■ **WHAT YOU WILL DO**:
Copy the material below word for word, from its first line through the line containing "[x=362, y=73]". Include both of those lines.

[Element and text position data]
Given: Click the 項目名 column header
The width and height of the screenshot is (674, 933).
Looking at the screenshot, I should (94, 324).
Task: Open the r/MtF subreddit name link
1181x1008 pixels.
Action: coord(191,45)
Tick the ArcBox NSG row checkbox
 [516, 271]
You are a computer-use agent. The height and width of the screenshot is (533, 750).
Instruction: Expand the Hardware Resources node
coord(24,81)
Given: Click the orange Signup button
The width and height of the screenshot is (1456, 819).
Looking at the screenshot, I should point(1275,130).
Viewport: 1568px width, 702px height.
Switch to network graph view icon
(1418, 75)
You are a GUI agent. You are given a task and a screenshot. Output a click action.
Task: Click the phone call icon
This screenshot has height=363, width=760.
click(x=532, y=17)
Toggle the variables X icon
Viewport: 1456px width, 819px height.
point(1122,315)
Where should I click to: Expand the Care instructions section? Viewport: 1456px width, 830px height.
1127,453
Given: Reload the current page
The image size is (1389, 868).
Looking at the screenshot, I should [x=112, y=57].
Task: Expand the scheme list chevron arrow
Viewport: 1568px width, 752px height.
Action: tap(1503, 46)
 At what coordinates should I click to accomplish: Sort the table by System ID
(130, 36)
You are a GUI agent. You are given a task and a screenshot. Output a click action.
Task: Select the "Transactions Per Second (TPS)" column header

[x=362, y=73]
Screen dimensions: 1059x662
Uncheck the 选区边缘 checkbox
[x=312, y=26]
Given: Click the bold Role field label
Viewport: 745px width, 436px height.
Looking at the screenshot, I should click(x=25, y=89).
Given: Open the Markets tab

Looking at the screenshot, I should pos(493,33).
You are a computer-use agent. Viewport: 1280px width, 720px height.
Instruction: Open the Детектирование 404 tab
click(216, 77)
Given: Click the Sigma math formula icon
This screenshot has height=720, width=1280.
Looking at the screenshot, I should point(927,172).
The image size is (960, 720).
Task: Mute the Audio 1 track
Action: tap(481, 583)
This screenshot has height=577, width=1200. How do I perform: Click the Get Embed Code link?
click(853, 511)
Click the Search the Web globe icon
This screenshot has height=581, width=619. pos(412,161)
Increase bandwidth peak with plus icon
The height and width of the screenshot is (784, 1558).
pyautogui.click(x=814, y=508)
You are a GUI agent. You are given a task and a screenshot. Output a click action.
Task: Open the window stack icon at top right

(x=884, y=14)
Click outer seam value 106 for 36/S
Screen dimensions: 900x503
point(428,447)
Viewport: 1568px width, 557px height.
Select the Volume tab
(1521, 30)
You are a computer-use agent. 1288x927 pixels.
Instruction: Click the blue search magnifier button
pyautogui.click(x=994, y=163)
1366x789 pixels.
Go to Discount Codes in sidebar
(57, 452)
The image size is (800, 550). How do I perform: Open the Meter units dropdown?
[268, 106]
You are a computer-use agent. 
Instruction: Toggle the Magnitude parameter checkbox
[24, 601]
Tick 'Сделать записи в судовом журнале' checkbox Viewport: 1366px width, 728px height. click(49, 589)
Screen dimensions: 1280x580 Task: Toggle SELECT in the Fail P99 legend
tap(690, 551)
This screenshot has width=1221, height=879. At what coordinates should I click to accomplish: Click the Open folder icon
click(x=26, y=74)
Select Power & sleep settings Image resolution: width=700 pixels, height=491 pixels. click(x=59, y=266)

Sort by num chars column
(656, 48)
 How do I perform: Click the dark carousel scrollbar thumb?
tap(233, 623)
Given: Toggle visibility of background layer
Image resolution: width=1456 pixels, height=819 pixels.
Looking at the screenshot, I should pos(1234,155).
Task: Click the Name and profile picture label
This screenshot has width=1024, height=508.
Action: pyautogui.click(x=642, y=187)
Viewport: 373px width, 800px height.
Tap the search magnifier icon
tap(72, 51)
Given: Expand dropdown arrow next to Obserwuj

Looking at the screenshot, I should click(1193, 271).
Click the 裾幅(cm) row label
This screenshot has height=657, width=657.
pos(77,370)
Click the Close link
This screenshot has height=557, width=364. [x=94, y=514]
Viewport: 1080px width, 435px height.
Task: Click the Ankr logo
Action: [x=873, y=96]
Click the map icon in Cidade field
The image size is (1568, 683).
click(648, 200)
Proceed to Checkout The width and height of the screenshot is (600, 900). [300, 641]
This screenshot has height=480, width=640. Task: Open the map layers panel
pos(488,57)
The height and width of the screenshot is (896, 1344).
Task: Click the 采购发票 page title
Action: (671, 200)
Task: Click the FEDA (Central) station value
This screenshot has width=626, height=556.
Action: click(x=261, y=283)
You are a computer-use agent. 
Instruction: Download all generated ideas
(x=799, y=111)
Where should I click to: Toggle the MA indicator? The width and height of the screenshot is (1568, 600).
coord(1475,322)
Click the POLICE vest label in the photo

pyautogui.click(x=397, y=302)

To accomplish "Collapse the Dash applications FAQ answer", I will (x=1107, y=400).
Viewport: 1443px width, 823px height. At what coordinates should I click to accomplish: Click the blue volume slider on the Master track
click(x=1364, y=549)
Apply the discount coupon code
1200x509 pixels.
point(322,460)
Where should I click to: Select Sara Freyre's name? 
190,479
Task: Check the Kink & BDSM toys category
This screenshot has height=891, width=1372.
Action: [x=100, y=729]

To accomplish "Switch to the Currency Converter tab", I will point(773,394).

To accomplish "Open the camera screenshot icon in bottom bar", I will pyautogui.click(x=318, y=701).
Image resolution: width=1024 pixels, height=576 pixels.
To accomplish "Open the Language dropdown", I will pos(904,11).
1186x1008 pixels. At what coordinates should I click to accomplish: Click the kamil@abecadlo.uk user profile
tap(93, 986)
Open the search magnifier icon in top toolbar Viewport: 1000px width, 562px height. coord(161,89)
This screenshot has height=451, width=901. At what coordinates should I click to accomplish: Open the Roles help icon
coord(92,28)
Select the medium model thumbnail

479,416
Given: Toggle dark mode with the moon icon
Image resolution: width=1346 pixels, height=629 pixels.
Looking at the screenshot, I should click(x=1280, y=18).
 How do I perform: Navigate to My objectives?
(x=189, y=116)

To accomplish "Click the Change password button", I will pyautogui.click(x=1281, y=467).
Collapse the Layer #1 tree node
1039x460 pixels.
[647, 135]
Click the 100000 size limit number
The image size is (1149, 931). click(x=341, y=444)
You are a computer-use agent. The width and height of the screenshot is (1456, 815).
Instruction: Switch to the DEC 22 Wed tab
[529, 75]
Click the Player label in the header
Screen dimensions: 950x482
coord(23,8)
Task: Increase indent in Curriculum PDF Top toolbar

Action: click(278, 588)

■ **OUTPUT FOR THIS TASK**:
Given: Click the 項目名 column header
The width and height of the screenshot is (674, 933).
Looking at the screenshot, I should (94, 324).
Task: Open the r/MtF subreddit name link
1181x1008 pixels.
Action: coord(191,45)
Tick the ArcBox NSG row checkbox
 [516, 271]
You are a computer-use agent. The height and width of the screenshot is (533, 750).
Instruction: Expand the Hardware Resources node
coord(24,81)
Given: Click the orange Signup button
The width and height of the screenshot is (1456, 819).
Looking at the screenshot, I should point(1275,130).
Viewport: 1568px width, 702px height.
Switch to network graph view icon
(1418, 75)
You are a GUI agent. You are given a task and a screenshot. Output a click action.
Task: Click the phone call icon
This screenshot has height=363, width=760.
click(x=532, y=17)
Toggle the variables X icon
Viewport: 1456px width, 819px height.
point(1122,315)
Where should I click to: Expand the Care instructions section? Viewport: 1456px width, 830px height.
1127,453
Given: Reload the current page
The image size is (1389, 868).
Looking at the screenshot, I should [x=112, y=57].
Task: Expand the scheme list chevron arrow
Viewport: 1568px width, 752px height.
Action: tap(1503, 46)
 At what coordinates should I click to accomplish: Sort the table by System ID
(130, 36)
You are a GUI agent. You are given a task and a screenshot. Output a click action.
Task: Select the "Transactions Per Second (TPS)" column header

[x=362, y=73]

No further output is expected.